恋愛アドバイサーズ
「こんな所でどうしたの?」
見ると、そこには昔の面影を残した美人が両手にスーパーの袋を引っさげて立っている。
「美鈴先輩!」
先輩と話すのは先輩が大学を卒業して以来だった。
メールはするが会って話すのは1年ぶり。
先輩は、幼稚園の先生になったらしい。それは昔からの夢だったことなんだとか。
先輩のもたらす影響力というのは絶大で、その幼稚園の送り迎えは、美鈴先輩見たさで来るお父さんの仕事となり、お母さんの負担を減らしているとかなんとか。
主人の仕事の都合で変わりに来る妻に「本当、美鈴先生が来てくれて助かったわ」とよく言われるんだとか。

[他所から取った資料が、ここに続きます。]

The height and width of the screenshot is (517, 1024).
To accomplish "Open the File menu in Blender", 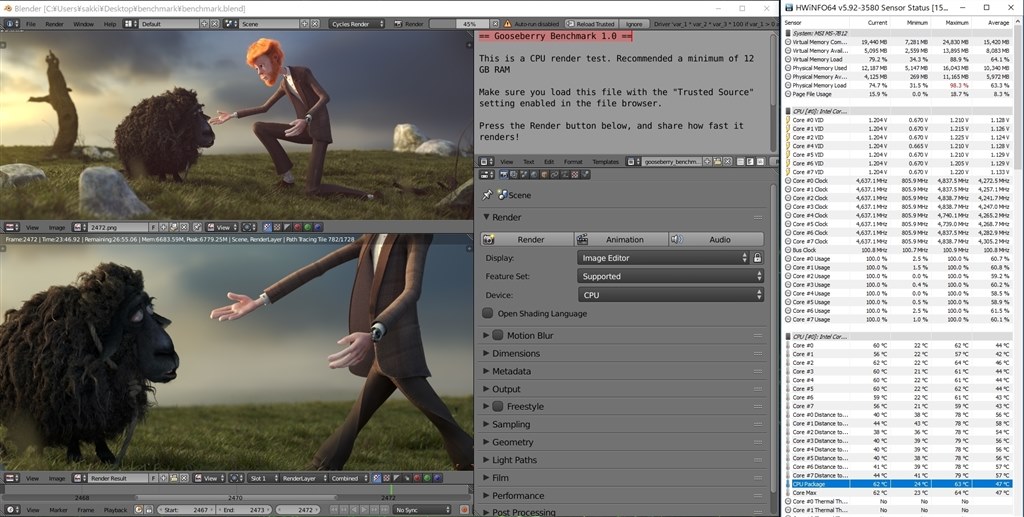I will coord(31,24).
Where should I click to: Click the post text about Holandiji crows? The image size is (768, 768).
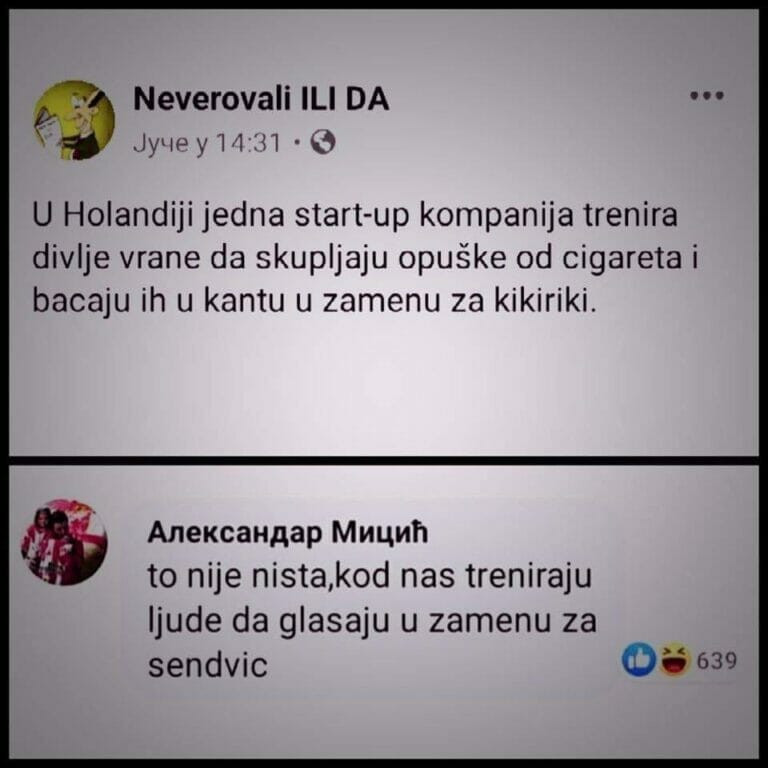365,258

今じゃ、美鈴先輩は幼稚園のアイドル先生であり、夫婦の守り神的存在になっているらしい。
「久しぶりねぇ〜。中にはいらないの?」
入り口を指差してニコリ。
その笑顔は年月を経るごとに、強力な引力を発しているように思えた。
「えぇ……入ります」
ゴクリ……
二人の生唾を飲む音が重なる。
階段を一段一段上るごとに背後にいる美鈴先輩の視線が痛く感じる。
コンクリートの打ちっぱなしの壁に涼しさを覚え、一段一段確実に上る。